Il a été demandé de préciser par la Constitution que le Premier ministre est obligatoirement choisi au sein de la majorité parlementaire ou même qu’il est nommé sur proposition de ladite majorité.

Le Comité n’a pas jugé utile de retenir ces propositions pour la simple raison que la majorité parlementaire a la possibilité de peser sur le choix du Premier ministre en refusant de participer au gouvernement d’un Premier ministre nommé sans son accord ou en désapprouvant, comme l’article 79 le lui permet, le programme ou la déclaration de politique générale du gouvernement et de provoquer ainsi le départ du Premier ministre, obligé dans un tel cas de remettre au Président de la République la démission du gouvernement.

S’agissant de la nomination des autres membres du gouvernement, il a été fait allusion au caractère fictif du pouvoir de proposition que la Constitution accorde au Premier ministre, le Président de la République étant, en réalité, seul à décider ; et à la trop grande liberté qui lui est laissée pour ce faire.

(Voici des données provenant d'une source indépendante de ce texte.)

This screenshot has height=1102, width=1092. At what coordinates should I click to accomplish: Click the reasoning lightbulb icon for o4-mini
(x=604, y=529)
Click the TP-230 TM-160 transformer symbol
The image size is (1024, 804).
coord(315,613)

Le Comité estime que la formation du gouvernement est un pouvoir partagé entre les deux têtes de l’Exécutif qui l’exercent de manière discrétionnaire. La tradition du régime semi-présidentiel est la liberté totale qui leur est laissée par rapport à la majorité parlementaire qui, comme déjà rappelé, dispose de moyens constitutionnels de faire connaître son appréciation des choix effectués.

Le premier Président de la 3ème a choisi et révoqué librement ses Premiers ministres et les membres de leurs gouvernements alors même que cette liberté prise par rapport à sa formation politique a été dénoncée par la Conférence nationale de l’ADEMA-PASJ, dès juillet 1993. Pour marquer son autonomie à l’égard du parti majoritaire, il a fait participer au gouvernement, dans le cadre de la « gestion concertée des institutions » de nombreux partis et nommé, sans considération de leurs attaches politiques ou de leur « apolitisme », des hommes et des femmes qui lui semblaient les mieux indiqués pour gérer les affaires publiques.

L’actuel Président de la République en fait de même.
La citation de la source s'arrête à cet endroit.